The lack of specific symptoms at early tumor stages, together with a high biological aggressiveness of the tumor contribute to the high mortality rate for pancreatic cancer (PC), which has a 5-year survival rate of about 7%. Recent failures of targeted therapies inhibiting kinase activity in clinical trials have highlighted the need for new approaches towards combating this deadly disease.

Methods

In this study, we have identified genes that are significantly downregulated in PC, through a meta-analysis of large number of microarray datasets. We have used qRT-PCR to confirm the downregulation of selected genes in a panel of PC cell lines.

Results

This study has yielded several novel candidate tumor-suppressor genes (TSGs) including GNMT, CEL, PLA2G1B and SERPINI2. We highlight the role of GNMT, a methyl transferase associated with the methylation potential of the cell, and CEL, a lipase, as potential therapeutic targets. We have uncovered genetic links to risk factors associated with PC such as smoking and obesity.

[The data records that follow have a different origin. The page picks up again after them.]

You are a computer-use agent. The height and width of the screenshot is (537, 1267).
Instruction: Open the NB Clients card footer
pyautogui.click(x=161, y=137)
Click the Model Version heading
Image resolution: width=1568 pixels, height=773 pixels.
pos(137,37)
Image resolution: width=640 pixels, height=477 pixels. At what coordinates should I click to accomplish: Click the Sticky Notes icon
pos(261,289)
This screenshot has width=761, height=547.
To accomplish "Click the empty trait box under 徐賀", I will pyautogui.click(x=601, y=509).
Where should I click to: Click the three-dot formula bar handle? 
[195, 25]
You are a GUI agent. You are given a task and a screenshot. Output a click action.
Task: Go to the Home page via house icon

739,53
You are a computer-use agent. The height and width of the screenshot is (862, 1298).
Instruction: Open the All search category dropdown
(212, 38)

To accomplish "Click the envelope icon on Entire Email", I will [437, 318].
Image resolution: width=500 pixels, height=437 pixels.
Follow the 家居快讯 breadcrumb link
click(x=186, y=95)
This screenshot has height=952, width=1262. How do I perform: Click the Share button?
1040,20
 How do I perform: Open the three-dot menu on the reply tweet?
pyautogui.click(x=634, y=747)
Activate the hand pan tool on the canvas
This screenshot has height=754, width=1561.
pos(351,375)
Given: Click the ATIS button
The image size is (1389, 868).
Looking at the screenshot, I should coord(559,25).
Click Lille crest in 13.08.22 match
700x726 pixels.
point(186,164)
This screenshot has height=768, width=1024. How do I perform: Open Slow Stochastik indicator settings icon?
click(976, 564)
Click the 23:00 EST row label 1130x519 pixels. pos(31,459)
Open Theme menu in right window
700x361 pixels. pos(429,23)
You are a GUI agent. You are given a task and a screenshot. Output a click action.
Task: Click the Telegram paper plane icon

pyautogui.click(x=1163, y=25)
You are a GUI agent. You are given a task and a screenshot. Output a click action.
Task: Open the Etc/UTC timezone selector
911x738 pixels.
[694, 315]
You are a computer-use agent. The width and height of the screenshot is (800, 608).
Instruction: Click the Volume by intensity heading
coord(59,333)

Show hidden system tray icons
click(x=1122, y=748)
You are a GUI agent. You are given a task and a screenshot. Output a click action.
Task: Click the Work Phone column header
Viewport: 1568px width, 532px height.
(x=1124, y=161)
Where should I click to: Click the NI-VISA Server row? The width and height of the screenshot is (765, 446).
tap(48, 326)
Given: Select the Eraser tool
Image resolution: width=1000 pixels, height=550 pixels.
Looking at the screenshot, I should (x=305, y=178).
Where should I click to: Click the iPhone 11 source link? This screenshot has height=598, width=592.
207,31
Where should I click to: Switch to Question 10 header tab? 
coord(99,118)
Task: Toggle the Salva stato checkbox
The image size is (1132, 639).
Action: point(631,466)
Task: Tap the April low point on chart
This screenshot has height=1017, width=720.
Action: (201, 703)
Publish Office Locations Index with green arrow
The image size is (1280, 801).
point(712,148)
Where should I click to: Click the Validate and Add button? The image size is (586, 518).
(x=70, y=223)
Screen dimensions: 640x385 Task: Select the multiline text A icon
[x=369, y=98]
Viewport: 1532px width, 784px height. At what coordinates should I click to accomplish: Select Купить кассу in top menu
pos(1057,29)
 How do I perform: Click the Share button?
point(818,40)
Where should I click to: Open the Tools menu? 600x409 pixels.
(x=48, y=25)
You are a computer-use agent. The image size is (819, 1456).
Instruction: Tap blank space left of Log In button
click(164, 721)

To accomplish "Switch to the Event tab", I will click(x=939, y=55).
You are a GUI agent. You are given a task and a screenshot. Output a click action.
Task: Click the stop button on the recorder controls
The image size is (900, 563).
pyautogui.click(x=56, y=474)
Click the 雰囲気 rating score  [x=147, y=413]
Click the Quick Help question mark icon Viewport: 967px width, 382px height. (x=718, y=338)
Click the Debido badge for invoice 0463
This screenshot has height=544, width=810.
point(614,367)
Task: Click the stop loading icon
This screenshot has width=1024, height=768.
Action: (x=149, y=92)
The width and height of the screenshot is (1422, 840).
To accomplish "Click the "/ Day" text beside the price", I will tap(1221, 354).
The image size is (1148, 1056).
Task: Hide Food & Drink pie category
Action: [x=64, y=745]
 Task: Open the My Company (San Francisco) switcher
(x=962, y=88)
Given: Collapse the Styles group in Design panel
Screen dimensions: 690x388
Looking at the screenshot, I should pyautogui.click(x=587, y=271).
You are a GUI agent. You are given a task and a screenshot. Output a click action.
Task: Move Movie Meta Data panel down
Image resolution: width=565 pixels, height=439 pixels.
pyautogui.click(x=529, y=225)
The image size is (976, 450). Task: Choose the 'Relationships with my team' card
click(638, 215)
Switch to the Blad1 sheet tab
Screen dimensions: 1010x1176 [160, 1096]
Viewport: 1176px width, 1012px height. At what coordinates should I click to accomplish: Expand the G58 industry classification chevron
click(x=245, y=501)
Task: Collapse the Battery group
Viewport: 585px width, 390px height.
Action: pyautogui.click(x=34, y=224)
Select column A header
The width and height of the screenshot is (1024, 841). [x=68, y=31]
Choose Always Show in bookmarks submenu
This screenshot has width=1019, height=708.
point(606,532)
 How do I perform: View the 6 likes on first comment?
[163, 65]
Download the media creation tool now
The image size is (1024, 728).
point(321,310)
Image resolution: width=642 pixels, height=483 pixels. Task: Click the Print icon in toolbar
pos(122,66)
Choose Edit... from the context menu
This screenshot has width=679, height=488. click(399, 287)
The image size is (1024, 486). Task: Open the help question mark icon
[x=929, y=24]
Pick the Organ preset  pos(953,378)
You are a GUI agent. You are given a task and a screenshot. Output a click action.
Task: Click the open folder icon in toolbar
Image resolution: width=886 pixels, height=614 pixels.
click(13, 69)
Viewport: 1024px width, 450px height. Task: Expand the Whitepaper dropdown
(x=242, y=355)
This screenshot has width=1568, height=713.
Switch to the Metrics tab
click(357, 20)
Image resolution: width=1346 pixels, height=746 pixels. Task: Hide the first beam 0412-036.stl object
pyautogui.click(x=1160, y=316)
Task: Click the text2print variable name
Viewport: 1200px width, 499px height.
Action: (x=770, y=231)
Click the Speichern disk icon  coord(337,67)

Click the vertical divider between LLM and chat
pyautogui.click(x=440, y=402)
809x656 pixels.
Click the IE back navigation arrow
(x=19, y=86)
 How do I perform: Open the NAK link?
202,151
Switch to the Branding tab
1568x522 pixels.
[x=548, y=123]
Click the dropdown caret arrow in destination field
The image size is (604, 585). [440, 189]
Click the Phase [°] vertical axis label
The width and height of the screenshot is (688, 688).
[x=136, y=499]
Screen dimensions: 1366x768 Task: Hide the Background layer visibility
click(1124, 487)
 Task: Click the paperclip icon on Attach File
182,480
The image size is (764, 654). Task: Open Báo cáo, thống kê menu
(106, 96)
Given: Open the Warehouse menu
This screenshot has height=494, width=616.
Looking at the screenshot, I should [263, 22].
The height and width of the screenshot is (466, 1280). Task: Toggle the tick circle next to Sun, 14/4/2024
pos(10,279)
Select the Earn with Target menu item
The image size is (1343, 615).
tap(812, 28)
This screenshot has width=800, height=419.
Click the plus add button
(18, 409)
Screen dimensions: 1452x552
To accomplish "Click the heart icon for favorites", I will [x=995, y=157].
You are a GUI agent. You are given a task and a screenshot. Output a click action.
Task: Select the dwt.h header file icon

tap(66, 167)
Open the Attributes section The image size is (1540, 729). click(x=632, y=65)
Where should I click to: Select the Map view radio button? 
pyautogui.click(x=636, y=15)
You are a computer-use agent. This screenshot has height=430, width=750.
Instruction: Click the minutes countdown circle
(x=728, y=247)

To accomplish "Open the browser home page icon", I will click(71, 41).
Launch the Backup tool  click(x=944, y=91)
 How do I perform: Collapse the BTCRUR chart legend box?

Genes important for patient survival and prognosis are also discussed, and we confirm the dysregulation of metabolic pathways previously observed in PC.

Conclusions

While many of the genes downregulated in our dataset are associated with protein products normally produced by the pancreas for excretion, we have uncovered some genes whose downregulation appear to play a more causal role in PC. These genes will assist in providing a better understanding of the disease etiology of PC, and in the search for new therapeutic targets and biomarkers.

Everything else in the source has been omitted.